Разве это — уже не защита родного своего края и родного порога, с которого в хорошую погоду видать розовую верхушку Эльбруса — черкесской горы Ошхомахо, на которую глядят по утрам и верные мои кунаки, и общие у меня с ними, там и тут неустанно ковыряющие старые наши раны двуликие недруги…

Да я на родине, на Кубани взял бы таких нас наперечет и нет-нет, да и спрашивал бы письмом, телеграммой или позванивал: мол, как ты там, земеля? Не сдался? Держись!

Нам отступать никак нельзя. И — нигде. Где бы ни жил. Как бы далеко от родных мест не заехал. Нам — нельзя.

Мы — порубежники. И остаемся ими всегда и везде.

И разве и хлеб, и сало мне и впрямь для того, чтобы брюхо набить?

Да нет!

Для того сказано и было, чтобы далеко на чужбине в голодные и холодные дни согревал себе душу воспоминанием о теплой своей, о зеленой родине.

То же и с землячеством в Москве. То же самое! Не для того оно, чтобы напоить-накормить, хотя и этим ему теперь приходится при нашей-то всеобщей нищете заниматься. Главное — чтобы не опустела душа казачья в столичной суете. Чтобы всегда готова была услышать призывный клик трубы, зовущий на помощь родине.

А, может он, как всякий большой политик — всего-то-навсего опытный хитрован?

Сумел ведь меня, вроде неприручаемого, приголубить!

На всю жизнь.

Кто-то однажды ехидно спросил: а книжка, мол, твоя — «Голубиная связь». Не о нем ли? Не о кубанском землячестве в Москве? Нынче тоже, что там ни говори, Голубь — как бы прямой твой начальник. Глава землячества!

Не о нем книжка.

О нас обо всех.

Для того и написана, чтобы чаще вспоминали о синем небе над головой.

И о птицах, летящих в чужие края и непременно возвращающихся на родину.

Дай Бог им сил!

И нам всем.

Запомните?

Перепишите себе, как некогда в детстве — в альбом:

«При объединении людей духом своим происходит такое же явление, как в стае птиц, когда птица стаи становится выносливей на несколько порядков, в три раза выше ее реакция.
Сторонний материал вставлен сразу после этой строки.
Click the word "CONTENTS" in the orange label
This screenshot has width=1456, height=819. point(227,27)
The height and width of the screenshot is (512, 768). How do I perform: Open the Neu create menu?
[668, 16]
У стаи птиц появляется также сверхволя, сверхсознание, сверхзащита, благодаря которым они преодолевают многие тысячи километров. Они становятся неуязвимыми для хищников, даже могут спать внутри стаи и высыпаться гораздо быстрее.»

Перепишите!

Нынче для нас для всех это важно, как, может быть, на Руси еще никогда.